説明

硬貨処理装置

【発明の詳細な説明】
【0001】
【発明の属する技術分野】本発明は、公衆電話機等に適用され、複数枚の硬貨を蓄積する硬貨処理装置に関する。
【0002】
【従来の技術】一般に、この種の硬貨処理装置としては、特公平2−28197号公報に開示されたものがある。ここに開示されたものは、硬貨選別軌道で選別された正規硬貨を硬貨の面方向に1枚づつ蓄積する複数の硬貨蓄積室と、これら硬貨蓄積室のそれぞれに備えられ硬貨蓄積室に正規硬貨を導入する回動レバーと、導入された硬貨を硬貨蓄積室内に蓄積するために硬貨蓄積室のそれぞれに備えられた硬貨収納・返却レバーとを備え、収納信号によって複数の硬貨収納・返却レバーのうちの1つを動作させて順次収納するものである。
【0003】
【発明が解決しようとする課題】しかしながら、上述した従来の硬貨処理装置はベース板上に硬貨蓄積装置の複数の硬貨蓄積室が配設された構造となっているために、左右方向および上下方向に大型化し、そのうえ同じベース板上に硬貨収納軌道および硬貨返却軌道が配設された構造となっているので、装置の小型化に支障をきたしていた。

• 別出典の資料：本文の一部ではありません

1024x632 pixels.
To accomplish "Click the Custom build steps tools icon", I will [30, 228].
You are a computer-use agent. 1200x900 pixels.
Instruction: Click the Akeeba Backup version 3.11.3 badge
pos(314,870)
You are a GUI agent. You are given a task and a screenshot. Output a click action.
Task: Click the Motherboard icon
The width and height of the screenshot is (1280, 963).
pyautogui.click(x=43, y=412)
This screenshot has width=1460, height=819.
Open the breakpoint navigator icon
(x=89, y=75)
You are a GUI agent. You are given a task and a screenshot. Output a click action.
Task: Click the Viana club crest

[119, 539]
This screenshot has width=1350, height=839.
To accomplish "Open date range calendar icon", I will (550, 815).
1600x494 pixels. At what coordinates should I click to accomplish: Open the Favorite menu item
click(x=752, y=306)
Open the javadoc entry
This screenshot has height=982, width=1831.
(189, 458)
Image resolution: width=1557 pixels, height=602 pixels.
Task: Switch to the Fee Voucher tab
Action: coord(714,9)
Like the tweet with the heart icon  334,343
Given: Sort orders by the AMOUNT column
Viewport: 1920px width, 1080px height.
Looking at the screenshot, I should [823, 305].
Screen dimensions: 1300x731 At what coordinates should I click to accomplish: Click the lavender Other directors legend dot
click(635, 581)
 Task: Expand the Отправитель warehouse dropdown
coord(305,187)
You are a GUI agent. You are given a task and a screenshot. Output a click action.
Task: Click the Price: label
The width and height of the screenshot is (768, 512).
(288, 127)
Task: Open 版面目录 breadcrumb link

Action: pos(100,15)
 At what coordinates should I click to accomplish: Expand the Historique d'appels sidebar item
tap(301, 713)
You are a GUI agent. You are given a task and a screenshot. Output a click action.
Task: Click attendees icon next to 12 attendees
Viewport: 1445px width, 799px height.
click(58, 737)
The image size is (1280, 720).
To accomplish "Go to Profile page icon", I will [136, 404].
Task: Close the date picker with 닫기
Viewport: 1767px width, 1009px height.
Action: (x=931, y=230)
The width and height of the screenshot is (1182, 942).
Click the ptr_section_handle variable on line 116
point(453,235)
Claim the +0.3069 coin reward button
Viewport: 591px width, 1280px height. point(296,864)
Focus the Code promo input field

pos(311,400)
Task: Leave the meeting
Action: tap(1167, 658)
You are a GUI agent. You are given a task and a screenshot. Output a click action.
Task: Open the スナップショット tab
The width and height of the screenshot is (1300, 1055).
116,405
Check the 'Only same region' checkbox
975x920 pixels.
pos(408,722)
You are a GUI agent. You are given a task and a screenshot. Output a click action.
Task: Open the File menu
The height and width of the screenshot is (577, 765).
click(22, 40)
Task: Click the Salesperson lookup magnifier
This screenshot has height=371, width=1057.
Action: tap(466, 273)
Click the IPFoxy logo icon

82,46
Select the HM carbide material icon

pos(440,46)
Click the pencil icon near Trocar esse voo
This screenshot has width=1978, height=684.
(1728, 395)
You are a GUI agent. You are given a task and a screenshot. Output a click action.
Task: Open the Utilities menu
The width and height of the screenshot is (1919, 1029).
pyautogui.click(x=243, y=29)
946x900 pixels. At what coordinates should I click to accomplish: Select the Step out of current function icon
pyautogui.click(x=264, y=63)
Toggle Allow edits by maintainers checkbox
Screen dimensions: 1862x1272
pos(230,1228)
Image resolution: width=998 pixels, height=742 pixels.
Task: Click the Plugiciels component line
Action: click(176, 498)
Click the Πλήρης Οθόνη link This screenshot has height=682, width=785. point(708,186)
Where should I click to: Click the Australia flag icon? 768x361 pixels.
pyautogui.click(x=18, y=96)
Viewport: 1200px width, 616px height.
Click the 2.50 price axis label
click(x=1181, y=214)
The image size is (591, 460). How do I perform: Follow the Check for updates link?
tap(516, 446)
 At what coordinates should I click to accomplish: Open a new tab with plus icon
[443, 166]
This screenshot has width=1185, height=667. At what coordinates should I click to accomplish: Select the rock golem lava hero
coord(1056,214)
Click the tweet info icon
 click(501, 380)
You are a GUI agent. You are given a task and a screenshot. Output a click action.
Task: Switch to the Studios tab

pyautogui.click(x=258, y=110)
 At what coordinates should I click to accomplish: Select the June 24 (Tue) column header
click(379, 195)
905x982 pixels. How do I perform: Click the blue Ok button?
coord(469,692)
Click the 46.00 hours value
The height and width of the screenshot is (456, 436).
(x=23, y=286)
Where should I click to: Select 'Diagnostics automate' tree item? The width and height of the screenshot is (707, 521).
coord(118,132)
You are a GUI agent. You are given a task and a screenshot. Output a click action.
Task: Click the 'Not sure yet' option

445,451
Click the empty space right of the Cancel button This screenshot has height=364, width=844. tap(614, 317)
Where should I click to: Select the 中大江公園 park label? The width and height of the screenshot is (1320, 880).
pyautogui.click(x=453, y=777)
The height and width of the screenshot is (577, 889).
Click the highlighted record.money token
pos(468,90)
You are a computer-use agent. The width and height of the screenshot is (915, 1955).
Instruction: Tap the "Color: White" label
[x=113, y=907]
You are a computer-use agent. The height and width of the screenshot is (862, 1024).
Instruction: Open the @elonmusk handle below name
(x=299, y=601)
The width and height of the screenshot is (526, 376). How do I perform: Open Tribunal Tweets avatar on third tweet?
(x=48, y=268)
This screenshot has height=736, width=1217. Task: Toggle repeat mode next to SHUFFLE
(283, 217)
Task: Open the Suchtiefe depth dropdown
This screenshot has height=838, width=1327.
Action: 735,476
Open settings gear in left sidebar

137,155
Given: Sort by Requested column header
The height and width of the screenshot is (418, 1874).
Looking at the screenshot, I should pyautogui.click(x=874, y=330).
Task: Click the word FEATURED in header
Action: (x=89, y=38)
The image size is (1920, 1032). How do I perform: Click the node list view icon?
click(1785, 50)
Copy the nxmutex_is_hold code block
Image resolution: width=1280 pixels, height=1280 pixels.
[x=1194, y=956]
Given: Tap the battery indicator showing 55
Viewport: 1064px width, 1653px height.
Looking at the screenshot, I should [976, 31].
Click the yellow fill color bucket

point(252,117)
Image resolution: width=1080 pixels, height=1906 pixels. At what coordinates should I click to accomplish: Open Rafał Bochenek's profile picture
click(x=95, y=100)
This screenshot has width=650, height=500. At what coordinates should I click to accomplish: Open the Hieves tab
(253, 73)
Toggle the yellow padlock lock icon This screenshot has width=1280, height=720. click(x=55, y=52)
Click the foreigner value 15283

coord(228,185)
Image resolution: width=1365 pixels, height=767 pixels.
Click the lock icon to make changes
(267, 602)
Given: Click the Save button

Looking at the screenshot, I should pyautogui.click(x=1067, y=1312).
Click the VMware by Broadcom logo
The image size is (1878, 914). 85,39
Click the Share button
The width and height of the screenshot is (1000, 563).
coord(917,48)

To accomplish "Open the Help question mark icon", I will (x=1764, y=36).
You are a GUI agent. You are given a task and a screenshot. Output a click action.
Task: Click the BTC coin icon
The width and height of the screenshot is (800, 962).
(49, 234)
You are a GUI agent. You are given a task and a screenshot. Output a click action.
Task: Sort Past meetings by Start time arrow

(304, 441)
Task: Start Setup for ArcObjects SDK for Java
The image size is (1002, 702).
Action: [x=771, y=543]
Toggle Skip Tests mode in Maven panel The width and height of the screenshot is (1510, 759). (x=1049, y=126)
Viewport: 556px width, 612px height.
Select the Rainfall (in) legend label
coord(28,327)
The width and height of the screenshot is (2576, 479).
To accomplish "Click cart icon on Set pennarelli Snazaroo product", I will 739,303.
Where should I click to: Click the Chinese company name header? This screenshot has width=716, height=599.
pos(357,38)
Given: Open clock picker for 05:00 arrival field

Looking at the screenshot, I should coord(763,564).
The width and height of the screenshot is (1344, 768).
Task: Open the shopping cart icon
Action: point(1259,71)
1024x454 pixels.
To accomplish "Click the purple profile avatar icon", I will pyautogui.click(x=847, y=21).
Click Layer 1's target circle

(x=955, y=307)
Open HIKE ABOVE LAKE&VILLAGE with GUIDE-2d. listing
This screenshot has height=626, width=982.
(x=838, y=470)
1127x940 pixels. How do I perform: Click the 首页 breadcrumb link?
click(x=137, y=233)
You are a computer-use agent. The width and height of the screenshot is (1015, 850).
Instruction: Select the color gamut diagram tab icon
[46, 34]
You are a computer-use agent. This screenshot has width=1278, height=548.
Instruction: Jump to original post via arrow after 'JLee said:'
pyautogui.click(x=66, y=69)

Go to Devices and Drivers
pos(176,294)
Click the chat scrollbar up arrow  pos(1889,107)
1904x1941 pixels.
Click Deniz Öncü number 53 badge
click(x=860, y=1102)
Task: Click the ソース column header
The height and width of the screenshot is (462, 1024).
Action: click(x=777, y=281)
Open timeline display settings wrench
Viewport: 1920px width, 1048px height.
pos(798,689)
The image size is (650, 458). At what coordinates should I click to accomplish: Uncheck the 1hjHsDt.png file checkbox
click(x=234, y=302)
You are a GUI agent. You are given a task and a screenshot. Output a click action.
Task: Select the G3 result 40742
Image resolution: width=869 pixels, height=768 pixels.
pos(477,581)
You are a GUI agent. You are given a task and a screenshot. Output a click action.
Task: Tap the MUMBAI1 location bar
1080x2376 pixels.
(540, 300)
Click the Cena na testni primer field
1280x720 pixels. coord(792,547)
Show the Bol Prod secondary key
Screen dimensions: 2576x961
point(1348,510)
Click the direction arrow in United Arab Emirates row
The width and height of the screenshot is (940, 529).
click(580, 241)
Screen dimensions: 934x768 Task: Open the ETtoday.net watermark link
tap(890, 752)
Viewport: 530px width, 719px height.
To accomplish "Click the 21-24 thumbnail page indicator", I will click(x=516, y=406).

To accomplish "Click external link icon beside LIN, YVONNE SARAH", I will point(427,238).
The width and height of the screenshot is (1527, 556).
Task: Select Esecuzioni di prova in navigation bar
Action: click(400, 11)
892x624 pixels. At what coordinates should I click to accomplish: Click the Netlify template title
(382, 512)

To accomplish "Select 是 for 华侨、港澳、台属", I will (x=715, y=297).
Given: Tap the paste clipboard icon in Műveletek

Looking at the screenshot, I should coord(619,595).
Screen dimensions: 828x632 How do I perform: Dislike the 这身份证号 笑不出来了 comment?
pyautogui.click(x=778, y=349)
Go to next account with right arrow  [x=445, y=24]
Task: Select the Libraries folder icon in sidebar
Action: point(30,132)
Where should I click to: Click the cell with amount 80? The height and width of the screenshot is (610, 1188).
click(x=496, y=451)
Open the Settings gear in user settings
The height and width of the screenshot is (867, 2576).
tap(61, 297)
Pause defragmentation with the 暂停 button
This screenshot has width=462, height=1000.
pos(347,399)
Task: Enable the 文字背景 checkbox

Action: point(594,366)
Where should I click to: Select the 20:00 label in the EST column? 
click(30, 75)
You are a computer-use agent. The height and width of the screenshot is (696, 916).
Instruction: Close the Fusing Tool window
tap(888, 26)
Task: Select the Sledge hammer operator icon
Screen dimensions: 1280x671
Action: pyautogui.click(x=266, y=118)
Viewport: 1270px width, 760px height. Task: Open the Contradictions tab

【0004】本発明は上記した従来の問題を解決するためになされたもので、その目的とするところは、装置の小型化を図った硬貨蓄積装置を提供することにある。
【0005】
【課題を解決するための手段】この目的を達成するために、本発明に係る硬貨処理装置は、正規硬貨を選別する硬貨選別軌道と、この硬貨選別軌道で選別された正規硬貨を一旦蓄積する硬貨蓄積装置と、この硬貨蓄積装置から排出された正規硬貨を硬貨収納口または硬貨返却口に導く硬貨収納兼返却軌道と、前記硬貨選別軌道で選別された疑似硬貨を硬貨返却口に導く硬貨返却軌道とを備えた硬貨処理装置において、前記硬貨選別軌道と硬貨返却軌道とを転動する硬貨の厚み方向において略同一面位置に配設するとともに、前記硬貨収納兼返却軌道をこれら硬貨選別軌道と硬貨返却軌道と転動する硬貨の厚み方向に互いに隣接するようにずらし、かつ前記硬貨蓄積装置で正規硬貨を硬貨の厚み方向に蓄積し、蓄積した硬貨を厚み方向に移動自在としたものである。したがって、貨収納兼返却軌道を硬貨選別軌道と硬貨返却軌道と転動する硬貨の厚み方向に互いに隣接するようにずらしたことにより硬貨の面方向への大型化が防止されるとともに、硬貨蓄積装置の硬貨蓄積室に正規硬貨を硬貨の厚み方向に蓄積したことにより、硬貨蓄積装置の上下、左右方向における占有スペースは、略硬貨1枚分に相当するのみである。
【0006】
【発明の実施の形態】以下、本発明の実施の形態を図に基づいて説明する。図1は本発明に係る硬貨処理装置の全体を示す斜視図、図2は同じく硬貨の流れを示す概念図、図3は同じく正断面図、図4は同じく可動ラックの初期動作位置の状態を示す右側面から視た断面図、図5は同じく収納状態を示す右側面から視た断面図、図6は同じく右側面図、図7は硬貨収納動作の状態を示し、(a)は図3におけるVII-VII 線断面図、(b)は図3におけるVIII-VIII 線断面図、図8は硬貨返却動作の状態を示し、(a)は図3におけるVII-VII 線断面図、(b)は図3におけるVIII-VIII 線断面図、図9は本発明に係る硬貨処理装置に適用された硬貨蓄積装置の分解斜視図、図10(a)は可動ラックの初期動作位置の状態を示す硬貨蓄積装置の正面から視た概略の構成図、(b)は平断面図、(c)は右側断面図、図11は可動ラックの動作状態を示す硬貨蓄積装置の平断面図、図12R>2(a)は硬貨蓄積装置の可動ラックの斜視図、(b)はシャッタの斜視図、図13(a)は硬貨の収納前の状態を示す可動ラックの平面図、(b)は正面図、図14(a)は硬貨の収納動作を示す可動ラックの平面図、(b)は正面図、図15は可動ラックの要部を拡大した平面図で、(a)はシャッタを開放した状態を示し、(b)はシャッタを閉じる状態を示す。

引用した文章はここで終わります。